Aim of the task: Quote each of the following items word for word, leaving out the pictures.

Given data:
----------
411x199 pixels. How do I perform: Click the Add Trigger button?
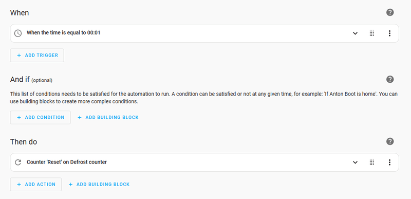37,56
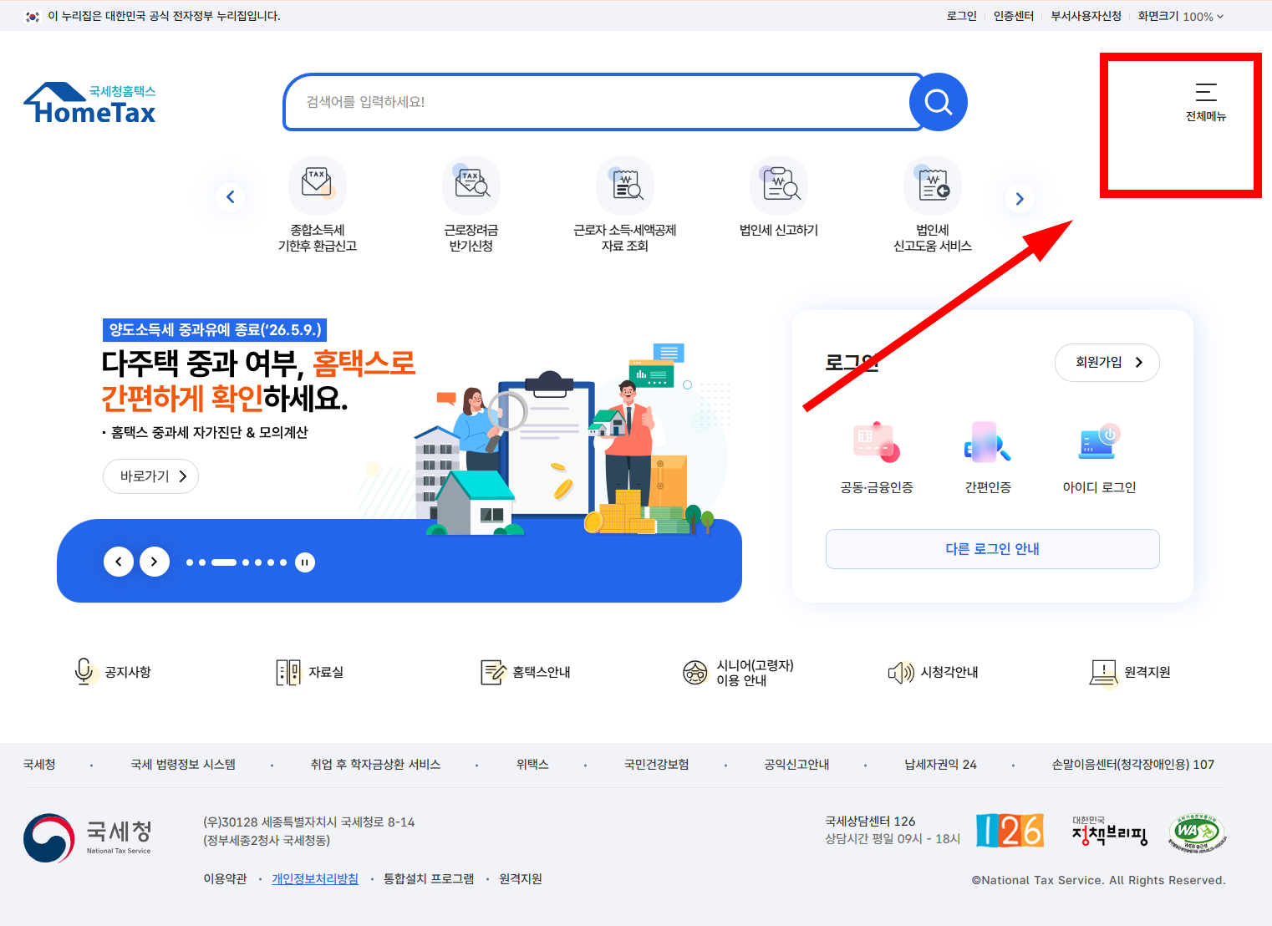Image resolution: width=1272 pixels, height=926 pixels.
Task: Advance quick-menu carousel with right chevron
Action: coord(1019,198)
----------
Exercise result:
411x199 pixels. How do I perform: Click the Add Trigger button?
37,56
Image resolution: width=1272 pixels, height=926 pixels.
Task: Advance quick-menu carousel with right chevron
Action: coord(1019,198)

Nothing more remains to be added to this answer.